# DIY headphone pads? Yes: Success!



## iHelp

Do you guys think making a headphone pad would be difficult? I plan to make some Beyer like velour pads, attempting to mimic the C-pads by headphile.

 I have all the tools I need. Fabric, stuffing, sewing machine, etc.
 Any opinions? Has this been done before?


----------



## earthpeople

If you're skilled at working with fabric and whatnot, I figure it shouldn't be too difficult. 
 I would bet it's been done many times before.

 I'm thinking about making some circumaural pads for supraaural headphones, I'll probably look into it when I have more free time.


----------



## iHelp

I'm still wondering how the main padding (the donut) made.

 Maybe somewhat like the J$ pads...
  Quote:


  Originally Posted by *squid+* /img/forum/go_quote.gif 
_If you're skilled at working with fabric and whatnot, I figure it shouldn't be too difficult. 
 I would bet it's been done many times before.

 I'm thinking about making some circumaural pads for supraaural headphones, I'll probably look into it when I have more free time._


----------



## leeperry

some food for thoughts: http://www.head-fi.org/forums/f4/mdr...ml#post6248529


----------



## iHelp

Nice!

 I might take a stab at it. not much to lose really. 
	

	
	
		
		

		
			




  Quote:


  Originally Posted by *leeperry* /img/forum/go_quote.gif 
_some food for thoughts: http://www.head-fi.org/forums/f4/mdr...ml#post6248529_


----------



## Joelby

I think as far as the foam goes, you just carve a donut out of a block. I've done some tinkering myself. Tricky part is the fabric, for sure. This is where I failed miserably.


----------



## iHelp

Hand sew or machine?

 I was thinking as combo of foam and polyfill. 
	

	
	
		
		

		
		
	


	



  Quote:


  Originally Posted by *Joelby* /img/forum/go_quote.gif 
_I think as far as the foam goes, you just carve a donut out of a block. I've done some tinkering myself. Tricky part is the fabric, for sure. This is where I failed miserably._


----------



## OutdoorXplorer

I am awaiting the final product from J$ for my HD650...


----------



## iHelp

So far (not done), the "donut" is too thin... sigh

 Still working.


----------



## iHelp

YES!!! GREAT results with the DIY pads.

 Cost less than $5 for a pair...

 They look really authentic. Building the the Grado adapter tomorrow.

 Do you guys want pics?


----------



## backefel

Quote:


  Originally Posted by *iHelp* /img/forum/go_quote.gif 
_YES!!! GREAT results with the DIY pads.

 Do you guys want pics?_

 

Nice!

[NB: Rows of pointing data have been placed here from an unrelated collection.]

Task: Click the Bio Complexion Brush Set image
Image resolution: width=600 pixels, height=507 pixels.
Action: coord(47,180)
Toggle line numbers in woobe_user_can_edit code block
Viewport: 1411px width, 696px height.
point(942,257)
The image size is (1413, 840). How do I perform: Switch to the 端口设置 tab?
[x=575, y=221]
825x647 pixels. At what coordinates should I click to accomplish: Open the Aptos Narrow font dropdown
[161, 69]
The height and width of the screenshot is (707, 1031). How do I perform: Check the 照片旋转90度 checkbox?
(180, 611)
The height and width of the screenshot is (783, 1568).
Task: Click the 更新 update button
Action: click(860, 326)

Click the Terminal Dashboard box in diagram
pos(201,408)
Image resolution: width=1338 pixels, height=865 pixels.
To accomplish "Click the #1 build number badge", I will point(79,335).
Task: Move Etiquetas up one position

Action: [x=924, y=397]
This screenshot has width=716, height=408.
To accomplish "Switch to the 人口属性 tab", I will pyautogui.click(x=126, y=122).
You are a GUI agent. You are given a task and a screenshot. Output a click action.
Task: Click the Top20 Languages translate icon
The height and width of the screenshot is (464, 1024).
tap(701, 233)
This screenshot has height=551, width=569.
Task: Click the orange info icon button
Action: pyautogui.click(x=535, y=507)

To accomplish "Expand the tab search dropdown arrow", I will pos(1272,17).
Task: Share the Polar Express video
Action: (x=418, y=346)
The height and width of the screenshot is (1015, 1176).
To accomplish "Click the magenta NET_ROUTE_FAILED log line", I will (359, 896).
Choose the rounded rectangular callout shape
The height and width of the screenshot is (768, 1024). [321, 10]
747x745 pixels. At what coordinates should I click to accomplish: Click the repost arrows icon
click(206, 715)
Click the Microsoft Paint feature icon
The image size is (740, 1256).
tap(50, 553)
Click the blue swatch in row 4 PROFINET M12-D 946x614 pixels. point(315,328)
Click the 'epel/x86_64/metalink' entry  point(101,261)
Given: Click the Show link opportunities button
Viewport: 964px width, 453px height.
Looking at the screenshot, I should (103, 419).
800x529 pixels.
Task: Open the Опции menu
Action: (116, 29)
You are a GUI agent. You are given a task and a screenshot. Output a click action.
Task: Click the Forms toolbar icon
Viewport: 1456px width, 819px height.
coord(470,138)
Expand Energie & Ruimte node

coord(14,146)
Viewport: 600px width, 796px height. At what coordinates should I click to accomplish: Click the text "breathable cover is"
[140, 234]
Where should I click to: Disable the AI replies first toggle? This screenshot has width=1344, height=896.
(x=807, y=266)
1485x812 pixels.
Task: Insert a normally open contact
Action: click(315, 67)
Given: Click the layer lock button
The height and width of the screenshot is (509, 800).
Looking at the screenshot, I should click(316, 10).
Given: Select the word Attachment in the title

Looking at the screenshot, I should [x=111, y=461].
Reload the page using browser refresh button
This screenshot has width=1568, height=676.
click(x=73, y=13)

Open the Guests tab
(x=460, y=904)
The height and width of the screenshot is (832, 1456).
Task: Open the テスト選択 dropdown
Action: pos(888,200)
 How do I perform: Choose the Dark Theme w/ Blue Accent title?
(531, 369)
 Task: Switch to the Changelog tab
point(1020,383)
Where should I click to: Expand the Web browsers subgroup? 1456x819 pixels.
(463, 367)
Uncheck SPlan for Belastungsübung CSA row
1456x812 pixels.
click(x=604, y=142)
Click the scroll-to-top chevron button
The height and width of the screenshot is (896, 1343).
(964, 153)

I want to see them 
	

	
	
		
		

		
		
	


	




!


----------



## Joelby

LOL, do want pics...

 We won't believe you without em!


----------



## earthpeople

pictures would be awesome!


----------



## iHelp

Hand-sewn velour pads... carved foam on the inside... Simply amazing! 
	

	
	
		
		

		
		
	


	














 4 inch diameter and the disc is 1/2 inch thick, 1 inch tall. Going to add a silk/plastic base so the pads don't lose their shape.

 Next... C-PADS!! Watch out headphile!


----------